Exercise directions -
Update the material below by replacing every "icon" with "symbol" and leaving everything else unchanged. Omit the pictures from your version.

Data section -
»»
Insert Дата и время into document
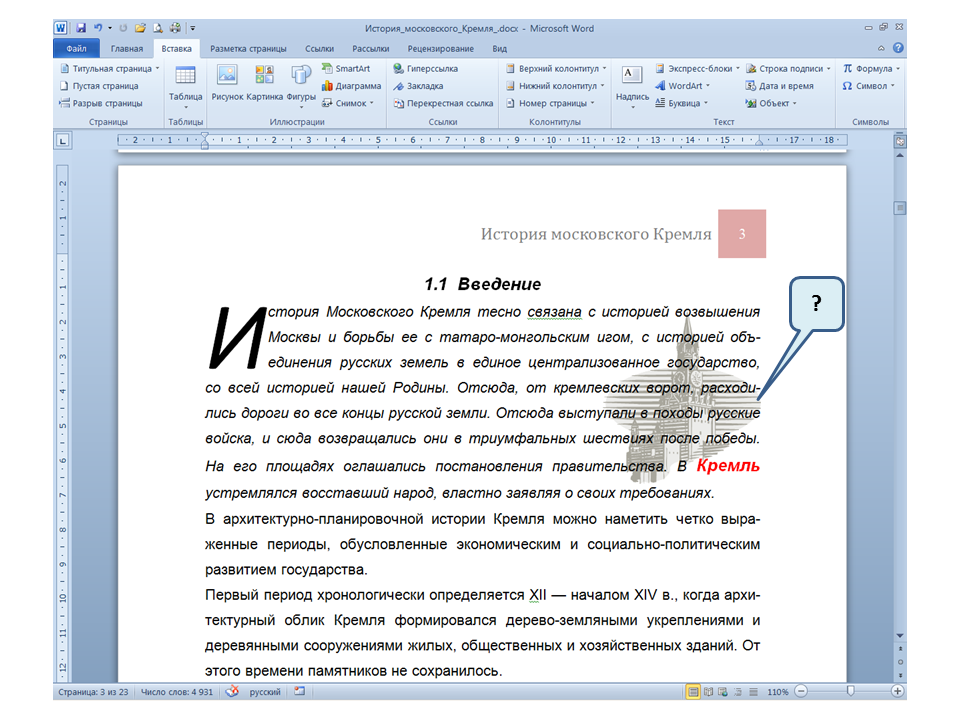 pos(779,86)
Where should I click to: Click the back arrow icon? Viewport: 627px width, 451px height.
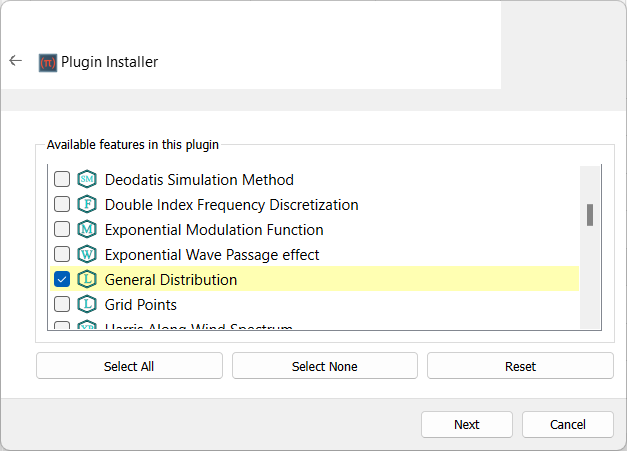(15, 61)
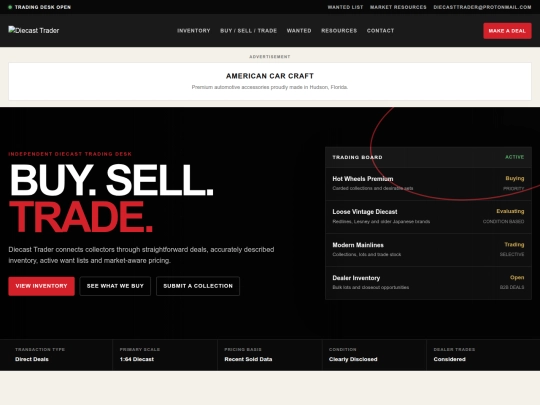
Task: Click the Make a Deal button
Action: (x=507, y=31)
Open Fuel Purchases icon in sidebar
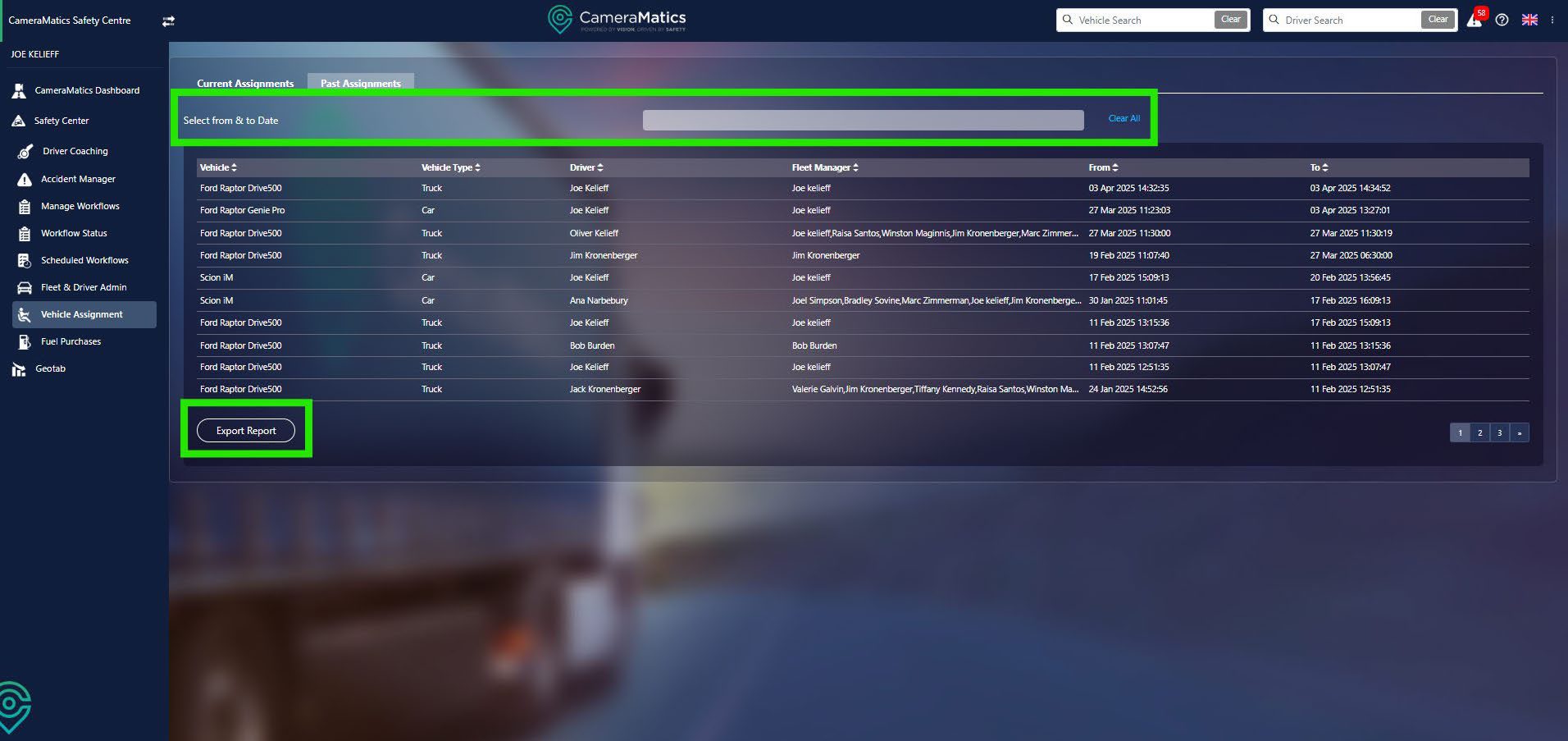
««
Solution for this exercise -
Insert Дата и время into document
 pos(779,86)
Where should I click to: Click the back arrow symbol? Viewport: 627px width, 451px height.
(15, 61)
Task: Click the Make a Deal button
Action: (x=507, y=31)
Open Fuel Purchases symbol in sidebar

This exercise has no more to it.